We have a long, hard year ahead. I think it will be and
should be fun. High school is supposed to be fun. I believe that with every
ounce of my teacher and principal being.
It should be interesting, and lively.
I want your children to be happy about coming here, I am. But also, at time, high school can and should
be hard. The good work usually is.
I ask, today, that you are ready to do the hard and
good work of educating all of our students
with me – with us - this year. You have
indicated your willingness to do that work by being here tonight, and I thank
you for that. So do our teachers.
This year, we begin a second year under a new framework
for teacher evaluation and measuring student growth. We endeavor to be successful in our first
pass through state-mandated PARCC testing in grades 9, 10, and 11. We undertake a required year-long Middle
States Excellence By Design Self-Study, in preparation for the outside
accreditation team that will visit us for three days in October 2015. (There
will be much more information coming to you, as Columbia families and community
residents, about that Middle States process over the next 12 months.) We have work to do on increasing all of our
students’ enrollment in and chances for success in AP courses. We will work to
expand our 9th grade study hall model to ensure that all of our
students build habits for academic success and social and emotional growth at
Columbia. We want to see all of our students participate in at least one
extra-curricular activity. Our teachers
will continue to learn and execute more differentiated instruction and to
recognize the inherent value in the diverse backgrounds and experiences our
students bring to school everyday.
Most importantly, please know that we commit to having
high expectations for all students every day and all
the time, and to building a framework of instruction and opportunities to
enable all students and families to meet those expectations.
Ask – no, demand – that your students talk
about school every day. Have high expectations for their decision-making, and
help them get there. Reach out to teachers by email or phone when you have
questions. Tell your students to turn off the phone, and turn on the desk lamp,
and do their homework. Ask to SEE their homework. Talk about what they are
reading, learning, and doing in school.
If they – or you – need help, make sure you ask for it. If they are ready to be challenged more –
make sure they ask for that, too. Your
children’s teachers are some of the most important people in their lives, and
your communication with them is some of the most important you can have. Showing your children how much you value the
work we do is the best way to get them to want to be here, to engage with their
teachers, to take school seriously and to be successful.

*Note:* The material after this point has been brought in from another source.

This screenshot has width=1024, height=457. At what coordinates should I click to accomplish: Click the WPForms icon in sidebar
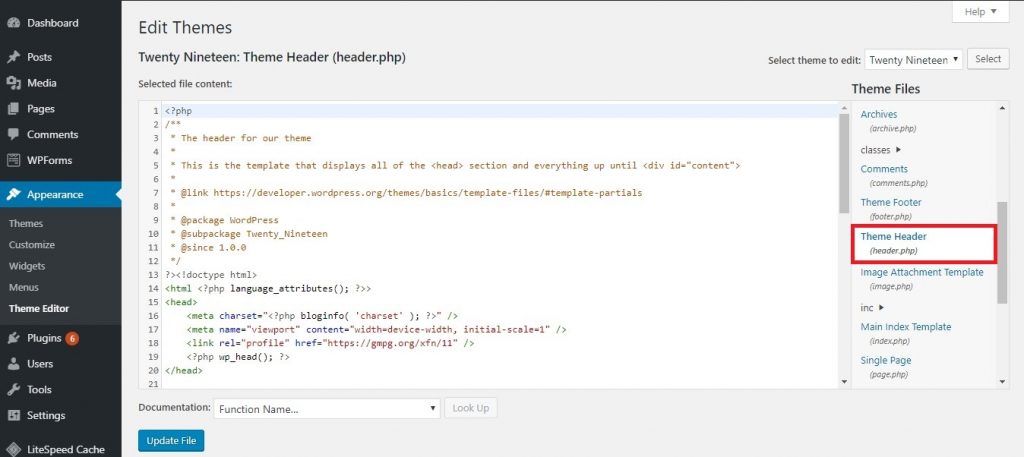tap(13, 160)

I will conclude tonight by promising you that we
believe that all students are entitled to benefit from and achieve excellence
in a Columbia High School in which race, family background, socioeconomic
circumstances, or any other characteristic should not and will not determine a
student’s experiences in a classroom, on a playing field, in how we manage
school discipline, in how policy is implemented, or in how our students
experience school and life in our building every day.
We are glad that your children are here. Thank you for everything you will do to make
their life as a Cougar student all that
it should be. Have a wonderful evening.
1 comment:
excellent speech by an excellent Principal.